The fake fakery is part of the take-home message here. In biology, you should never believe your disbelief. There are so many species that arouse one's suspicions, that look too-too: too stagy, too silly, too gothic, too pastiched, too elegant, too composed, too momentous, too perfect. Every time I see a toucan, I'm dubious. Its hulking yellow bill seems out of all proportion to the rest of its body and just barely attached to its face, as though the bird had stuck its beak into a giant banana and decided it liked the effect. And speaking of improbable schnozzes, let's not snub the star-nosed mole, a semiaquatic mole found throughout eastern North America. Ringing its snout are twenty-two fleshy, pinkish red, highly sensitive tentacles that, when fully extruded and wriggling about in search of food, look like a pinwheel of earthworms, or children's fingers poking up from below in a cheap but surprisingly effective horror movie. Surely the star-nosed mole didn't just happen; surely there is a disgruntled employee in some dank basement cubicle to blame.
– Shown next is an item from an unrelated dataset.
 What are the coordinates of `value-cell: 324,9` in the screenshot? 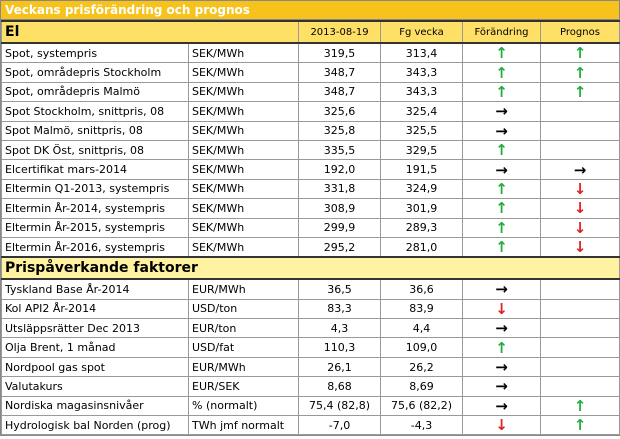 It's located at (422, 189).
In fact, when nineteenth-century European naturalists first encountered the duck-billed platypus of Australia and New Zealand—with its shuffling, lizardlike gait, its beady little eyes and slits for ears, its webbed feet and oar-shaped tail, and that outlandish, rubbery, bluish black Marx Brother of a mouthpiece, which doesn't even have the courtesy to quack—they were convinced the animal was a hoax. Not until several platypuses had been killed and dissected were the skeptics placated.

Amazing grace can also look fake: Two trumpeter swans facing each other, heads bowed, foreheads touching, each balletic neck curved into one half of a heart. You watch them move, and you could swear they're aware of the power of their beauty, as though they live to make you wistful, humble, and in awe of the divine. Or a male painted bunting, red of rump and nape, blue of head, green of backside—a prince of
primaries, a fistful of Matisse. I once saw a painted bunting on a log, and I couldn't believe how something so compact could fill my whole horizon.